ECLI:NL:GHARN:2011:BS1184
Gerechtshof Arnhem
- Hoger beroep
- Y.A.J.M. van Kuijck
- E. van der Herberg
- J.H.M. Zwinkels
- W. van Kordelaar
- B.C.M. Raes
- Rechtspraak.nl
Beëindiging van de maatregel tot plaatsing in een inrichting voor stelselmatige daders na termijnoverschrijding
In deze zaak heeft het Gerechtshof Arnhem op 17 augustus 2011 uitspraak gedaan over het hoger beroep van betrokkene, die op 29 juli 2010 beroep had ingesteld tegen de beslissing van de rechtbank ’s-Gravenhage. De rechtbank had op 20 juli 2010 besloten dat de tenuitvoerlegging van de maatregel tot plaatsing in een inrichting voor stelselmatige daders zou worden voortgezet. Echter, het dossier werd pas op 14 juli 2011, na een rappel van de raadsman, naar het hof gestuurd, wat resulteerde in een behandeling van het beroep meer dan twaalf maanden na de indiening. Het hof oordeelde dat deze aanzienlijke termijnoverschrijding de betekenis van het beroep vrijwel had doen vervallen en dat hieraan consequenties verbonden dienden te worden.

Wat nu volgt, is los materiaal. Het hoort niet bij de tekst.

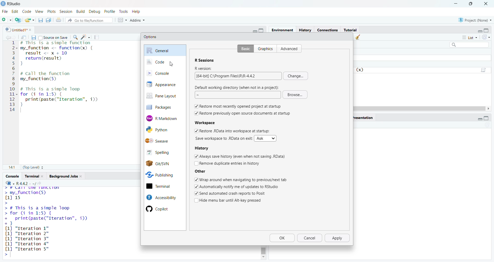  I want to click on connections, so click(327, 29).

Het hof heeft vastgesteld dat er geen recidivegevaar meer is, aangezien betrokkene sinds zijn onttrekking in februari 2011 geen strafbare feiten heeft gepleegd en geen alcohol of drugs meer gebruikt. De advocaat-generaal concludeerde tot beëindiging van de maatregel, en de raadsvrouw van betrokkene verzocht om onmiddellijke beëindiging. Het hof heeft de beslissing van de rechtbank vernietigd en de maatregel tot plaatsing in een inrichting voor stelselmatige daders met onmiddellijke ingang beëindigd, mede ter compensatie van de termijnoverschrijding.
De uitspraak benadrukt de noodzaak van een tijdige behandeling van hoger beroep en de eisen die voortvloeien uit zowel het Wetboek van Strafvordering als het Europees verdrag tot bescherming van de rechten van de mens. Het hof heeft geoordeeld dat de voortzetting van de maatregel niet meer gerechtvaardigd is, gezien de omstandigheden van de zaak en het ontbreken van een recidivegevaar.